■ Requirement:
Print the data that follows exactly as it stands, from its first line through the line containing "Debt Funds (20, 1612)", and stop there.

Stored records
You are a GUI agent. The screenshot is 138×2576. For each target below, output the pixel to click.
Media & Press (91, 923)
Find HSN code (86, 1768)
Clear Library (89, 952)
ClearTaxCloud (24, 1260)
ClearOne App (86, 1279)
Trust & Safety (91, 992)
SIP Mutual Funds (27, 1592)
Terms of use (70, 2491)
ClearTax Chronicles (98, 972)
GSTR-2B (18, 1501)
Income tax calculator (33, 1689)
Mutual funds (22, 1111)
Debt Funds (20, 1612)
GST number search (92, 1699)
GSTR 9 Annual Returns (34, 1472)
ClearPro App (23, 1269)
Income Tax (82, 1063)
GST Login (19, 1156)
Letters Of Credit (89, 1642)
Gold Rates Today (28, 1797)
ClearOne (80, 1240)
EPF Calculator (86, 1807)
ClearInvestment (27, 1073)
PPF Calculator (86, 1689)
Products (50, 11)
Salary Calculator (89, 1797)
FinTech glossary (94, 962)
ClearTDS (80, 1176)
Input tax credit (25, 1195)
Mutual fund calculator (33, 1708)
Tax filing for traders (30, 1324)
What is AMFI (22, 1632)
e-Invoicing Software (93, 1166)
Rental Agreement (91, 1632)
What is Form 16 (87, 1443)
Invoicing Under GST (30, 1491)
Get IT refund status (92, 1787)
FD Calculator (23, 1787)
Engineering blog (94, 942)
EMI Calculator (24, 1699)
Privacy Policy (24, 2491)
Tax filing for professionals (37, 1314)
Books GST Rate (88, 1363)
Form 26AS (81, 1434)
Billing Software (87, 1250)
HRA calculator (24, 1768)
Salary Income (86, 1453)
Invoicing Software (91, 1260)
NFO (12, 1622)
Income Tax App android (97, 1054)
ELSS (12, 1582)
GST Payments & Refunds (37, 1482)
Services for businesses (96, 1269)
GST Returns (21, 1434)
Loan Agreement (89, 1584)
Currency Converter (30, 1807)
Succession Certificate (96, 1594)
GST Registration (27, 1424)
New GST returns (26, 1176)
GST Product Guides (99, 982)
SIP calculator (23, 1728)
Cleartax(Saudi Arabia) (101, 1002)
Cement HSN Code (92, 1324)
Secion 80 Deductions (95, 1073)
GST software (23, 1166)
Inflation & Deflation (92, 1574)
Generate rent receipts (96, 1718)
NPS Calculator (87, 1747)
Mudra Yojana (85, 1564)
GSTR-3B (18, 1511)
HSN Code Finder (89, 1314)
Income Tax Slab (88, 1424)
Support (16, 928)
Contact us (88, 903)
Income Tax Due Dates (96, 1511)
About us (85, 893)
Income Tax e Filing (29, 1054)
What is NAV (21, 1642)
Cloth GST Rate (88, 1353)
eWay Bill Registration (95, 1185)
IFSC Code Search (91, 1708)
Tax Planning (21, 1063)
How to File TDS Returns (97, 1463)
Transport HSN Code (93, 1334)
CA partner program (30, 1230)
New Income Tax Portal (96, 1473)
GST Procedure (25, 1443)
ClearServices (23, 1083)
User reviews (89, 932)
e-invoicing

■ Response to the task:
You are a GUI agent. The screenshot is 138×2576. For each target below, output the pixel to click.
Media & Press (91, 923)
Find HSN code (86, 1768)
Clear Library (89, 952)
ClearTaxCloud (24, 1260)
ClearOne App (86, 1279)
Trust & Safety (91, 992)
SIP Mutual Funds (27, 1592)
Terms of use (70, 2491)
ClearTax Chronicles (98, 972)
GSTR-2B (18, 1501)
Income tax calculator (33, 1689)
Mutual funds (22, 1111)
Debt Funds (20, 1612)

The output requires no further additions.